## Exercise description
Please copy the items below line for line, changing nothing.

-*-

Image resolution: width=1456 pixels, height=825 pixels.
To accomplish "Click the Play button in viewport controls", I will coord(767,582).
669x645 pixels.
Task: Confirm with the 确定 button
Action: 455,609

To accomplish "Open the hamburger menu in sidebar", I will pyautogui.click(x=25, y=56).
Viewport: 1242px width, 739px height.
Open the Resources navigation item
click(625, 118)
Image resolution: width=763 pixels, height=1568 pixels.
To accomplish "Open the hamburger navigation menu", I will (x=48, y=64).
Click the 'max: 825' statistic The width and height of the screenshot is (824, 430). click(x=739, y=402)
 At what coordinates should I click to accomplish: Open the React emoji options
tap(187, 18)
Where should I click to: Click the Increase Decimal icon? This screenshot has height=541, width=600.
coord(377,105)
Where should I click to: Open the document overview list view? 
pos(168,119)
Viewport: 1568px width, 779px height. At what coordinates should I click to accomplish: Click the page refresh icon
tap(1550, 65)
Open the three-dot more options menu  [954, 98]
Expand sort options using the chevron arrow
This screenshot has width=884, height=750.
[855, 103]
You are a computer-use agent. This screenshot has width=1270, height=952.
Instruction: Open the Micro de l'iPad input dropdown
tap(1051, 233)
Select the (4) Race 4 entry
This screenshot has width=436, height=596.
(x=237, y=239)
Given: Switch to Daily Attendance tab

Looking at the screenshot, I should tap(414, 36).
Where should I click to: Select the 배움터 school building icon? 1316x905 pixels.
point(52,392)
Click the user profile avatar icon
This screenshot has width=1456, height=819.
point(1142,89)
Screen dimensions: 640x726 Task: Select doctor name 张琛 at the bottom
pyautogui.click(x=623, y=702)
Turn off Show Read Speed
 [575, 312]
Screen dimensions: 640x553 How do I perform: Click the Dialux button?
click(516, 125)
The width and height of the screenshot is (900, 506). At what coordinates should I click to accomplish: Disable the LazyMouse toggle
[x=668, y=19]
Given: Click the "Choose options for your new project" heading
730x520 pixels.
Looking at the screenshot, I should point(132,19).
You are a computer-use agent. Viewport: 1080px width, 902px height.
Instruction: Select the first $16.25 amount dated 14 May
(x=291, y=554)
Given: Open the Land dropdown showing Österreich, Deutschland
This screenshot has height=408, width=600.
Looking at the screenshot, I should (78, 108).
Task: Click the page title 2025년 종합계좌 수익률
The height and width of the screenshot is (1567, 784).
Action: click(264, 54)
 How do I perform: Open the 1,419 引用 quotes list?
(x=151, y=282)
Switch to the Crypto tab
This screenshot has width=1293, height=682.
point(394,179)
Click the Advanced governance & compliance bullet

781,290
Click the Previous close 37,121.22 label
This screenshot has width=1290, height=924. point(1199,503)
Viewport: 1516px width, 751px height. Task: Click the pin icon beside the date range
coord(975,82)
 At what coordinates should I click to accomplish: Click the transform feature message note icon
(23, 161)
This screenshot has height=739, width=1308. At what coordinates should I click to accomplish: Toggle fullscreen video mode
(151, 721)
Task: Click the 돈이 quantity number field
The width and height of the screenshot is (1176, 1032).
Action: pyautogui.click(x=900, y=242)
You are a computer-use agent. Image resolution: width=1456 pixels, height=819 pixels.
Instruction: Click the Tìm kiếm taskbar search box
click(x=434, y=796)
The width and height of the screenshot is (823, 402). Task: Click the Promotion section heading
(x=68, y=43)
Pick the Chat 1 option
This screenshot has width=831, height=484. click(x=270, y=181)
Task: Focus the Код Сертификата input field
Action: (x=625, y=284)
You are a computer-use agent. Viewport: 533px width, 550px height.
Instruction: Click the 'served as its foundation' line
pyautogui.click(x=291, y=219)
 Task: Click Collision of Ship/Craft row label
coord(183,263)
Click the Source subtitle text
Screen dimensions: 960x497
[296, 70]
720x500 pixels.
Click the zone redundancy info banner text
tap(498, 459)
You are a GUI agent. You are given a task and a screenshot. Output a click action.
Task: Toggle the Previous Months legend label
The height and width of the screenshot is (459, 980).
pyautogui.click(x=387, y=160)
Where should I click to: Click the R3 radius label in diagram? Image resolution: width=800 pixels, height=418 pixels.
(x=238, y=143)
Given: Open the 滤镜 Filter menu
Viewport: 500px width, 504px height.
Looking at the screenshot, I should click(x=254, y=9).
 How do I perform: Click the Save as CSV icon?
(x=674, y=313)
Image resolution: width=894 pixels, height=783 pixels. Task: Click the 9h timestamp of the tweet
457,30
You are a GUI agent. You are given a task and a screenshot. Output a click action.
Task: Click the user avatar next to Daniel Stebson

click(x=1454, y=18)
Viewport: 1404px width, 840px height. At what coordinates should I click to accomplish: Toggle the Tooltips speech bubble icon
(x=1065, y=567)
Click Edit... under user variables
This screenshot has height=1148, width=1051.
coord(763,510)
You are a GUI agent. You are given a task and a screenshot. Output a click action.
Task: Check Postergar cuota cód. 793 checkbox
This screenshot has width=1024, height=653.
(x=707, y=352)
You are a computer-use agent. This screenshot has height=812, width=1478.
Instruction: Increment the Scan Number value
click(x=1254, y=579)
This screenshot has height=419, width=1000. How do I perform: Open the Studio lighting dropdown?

-*-

## Answer for this exercise
Image resolution: width=1456 pixels, height=825 pixels.
To accomplish "Click the Play button in viewport controls", I will coord(767,582).
669x645 pixels.
Task: Confirm with the 确定 button
Action: 455,609

To accomplish "Open the hamburger menu in sidebar", I will pyautogui.click(x=25, y=56).
Viewport: 1242px width, 739px height.
Open the Resources navigation item
click(625, 118)
Image resolution: width=763 pixels, height=1568 pixels.
To accomplish "Open the hamburger navigation menu", I will (x=48, y=64).
Click the 'max: 825' statistic The width and height of the screenshot is (824, 430). click(x=739, y=402)
 At what coordinates should I click to accomplish: Open the React emoji options
tap(187, 18)
Where should I click to: Click the Increase Decimal icon? This screenshot has height=541, width=600.
coord(377,105)
Where should I click to: Open the document overview list view? 
pos(168,119)
Viewport: 1568px width, 779px height. At what coordinates should I click to accomplish: Click the page refresh icon
tap(1550, 65)
Open the three-dot more options menu  [954, 98]
Expand sort options using the chevron arrow
This screenshot has width=884, height=750.
[855, 103]
You are a computer-use agent. This screenshot has width=1270, height=952.
Instruction: Open the Micro de l'iPad input dropdown
tap(1051, 233)
Select the (4) Race 4 entry
This screenshot has width=436, height=596.
(x=237, y=239)
Given: Switch to Daily Attendance tab

Looking at the screenshot, I should tap(414, 36).
Where should I click to: Select the 배움터 school building icon? 1316x905 pixels.
point(52,392)
Click the user profile avatar icon
This screenshot has width=1456, height=819.
point(1142,89)
Screen dimensions: 640x726 Task: Select doctor name 张琛 at the bottom
pyautogui.click(x=623, y=702)
Turn off Show Read Speed
 [575, 312]
Screen dimensions: 640x553 How do I perform: Click the Dialux button?
click(516, 125)
The width and height of the screenshot is (900, 506). At what coordinates should I click to accomplish: Disable the LazyMouse toggle
[x=668, y=19]
Given: Click the "Choose options for your new project" heading
730x520 pixels.
Looking at the screenshot, I should point(132,19).
You are a computer-use agent. Viewport: 1080px width, 902px height.
Instruction: Select the first $16.25 amount dated 14 May
(x=291, y=554)
Given: Open the Land dropdown showing Österreich, Deutschland
This screenshot has height=408, width=600.
Looking at the screenshot, I should (78, 108).
Task: Click the page title 2025년 종합계좌 수익률
The height and width of the screenshot is (1567, 784).
Action: click(264, 54)
 How do I perform: Open the 1,419 引用 quotes list?
(x=151, y=282)
Switch to the Crypto tab
This screenshot has width=1293, height=682.
point(394,179)
Click the Advanced governance & compliance bullet

781,290
Click the Previous close 37,121.22 label
This screenshot has width=1290, height=924. point(1199,503)
Viewport: 1516px width, 751px height. Task: Click the pin icon beside the date range
coord(975,82)
 At what coordinates should I click to accomplish: Click the transform feature message note icon
(23, 161)
This screenshot has height=739, width=1308. At what coordinates should I click to accomplish: Toggle fullscreen video mode
(151, 721)
Task: Click the 돈이 quantity number field
The width and height of the screenshot is (1176, 1032).
Action: pyautogui.click(x=900, y=242)
You are a computer-use agent. Image resolution: width=1456 pixels, height=819 pixels.
Instruction: Click the Tìm kiếm taskbar search box
click(x=434, y=796)
The width and height of the screenshot is (823, 402). Task: Click the Promotion section heading
(x=68, y=43)
Pick the Chat 1 option
This screenshot has width=831, height=484. click(x=270, y=181)
Task: Focus the Код Сертификата input field
Action: (x=625, y=284)
You are a computer-use agent. Viewport: 533px width, 550px height.
Instruction: Click the 'served as its foundation' line
pyautogui.click(x=291, y=219)
 Task: Click Collision of Ship/Craft row label
coord(183,263)
Click the Source subtitle text
Screen dimensions: 960x497
[296, 70]
720x500 pixels.
Click the zone redundancy info banner text
tap(498, 459)
You are a GUI agent. You are given a task and a screenshot. Output a click action.
Task: Toggle the Previous Months legend label
The height and width of the screenshot is (459, 980).
pyautogui.click(x=387, y=160)
Where should I click to: Click the R3 radius label in diagram? Image resolution: width=800 pixels, height=418 pixels.
(x=238, y=143)
Given: Open the 滤镜 Filter menu
Viewport: 500px width, 504px height.
Looking at the screenshot, I should click(x=254, y=9).
 How do I perform: Click the Save as CSV icon?
(x=674, y=313)
Image resolution: width=894 pixels, height=783 pixels. Task: Click the 9h timestamp of the tweet
457,30
You are a GUI agent. You are given a task and a screenshot. Output a click action.
Task: Click the user avatar next to Daniel Stebson

click(x=1454, y=18)
Viewport: 1404px width, 840px height. At what coordinates should I click to accomplish: Toggle the Tooltips speech bubble icon
(x=1065, y=567)
Click Edit... under user variables
This screenshot has height=1148, width=1051.
coord(763,510)
You are a GUI agent. You are given a task and a screenshot. Output a click action.
Task: Check Postergar cuota cód. 793 checkbox
This screenshot has width=1024, height=653.
(x=707, y=352)
You are a computer-use agent. This screenshot has height=812, width=1478.
Instruction: Increment the Scan Number value
click(x=1254, y=579)
This screenshot has height=419, width=1000. How do I perform: Open the Studio lighting dropdown?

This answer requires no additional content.